Zahlreiche Expert*innen und Aktivist*innen in ganz Europa, darunter Partner­organisationen der Heinrich-Böll-Stiftung, setzen sich dafür ein, dass dieses Recht gewährt wird. Gerade vor dem Hintergrund der nun beschlossenen Reform wird dieser Einsatz umso wichtiger. Auch in Zukunft gilt es Menschenrechte und den Schutz von Geflüchteten in Europa zu wahren, gerade angesichts des ausgehöhlten EU-Rechts.

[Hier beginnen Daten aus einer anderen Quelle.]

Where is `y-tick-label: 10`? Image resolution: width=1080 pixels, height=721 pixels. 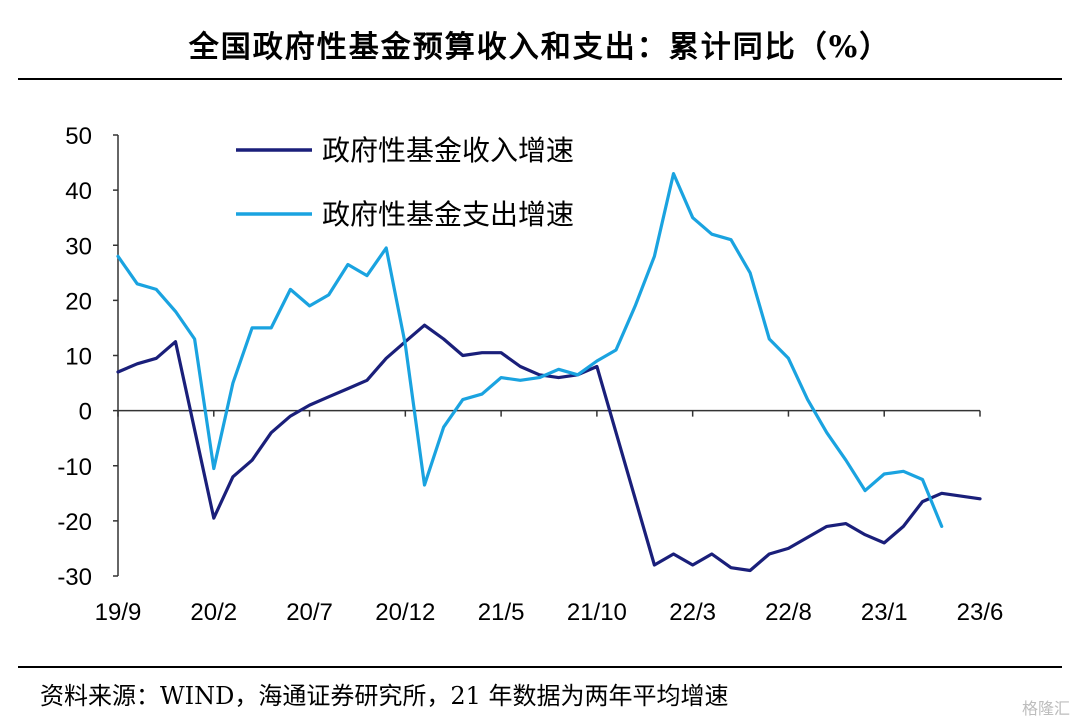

Neda Noraie-Kia leitet seit 2020 das Regionalprogramm «Migration und Flucht» der Heinrich-Böll-Stiftung in Thessaloniki. Sie ist Politikwissenschaftlerin und arbeitete zuvor fünf Jahre als wissen­schaftliche Mitarbeiterin und Büroleiterin für Luise Amtsberg, damals flüchtlingspolitische Sprecherin der Fraktion von Bündnis 90/Die Grünen im Deutschen Bundestag.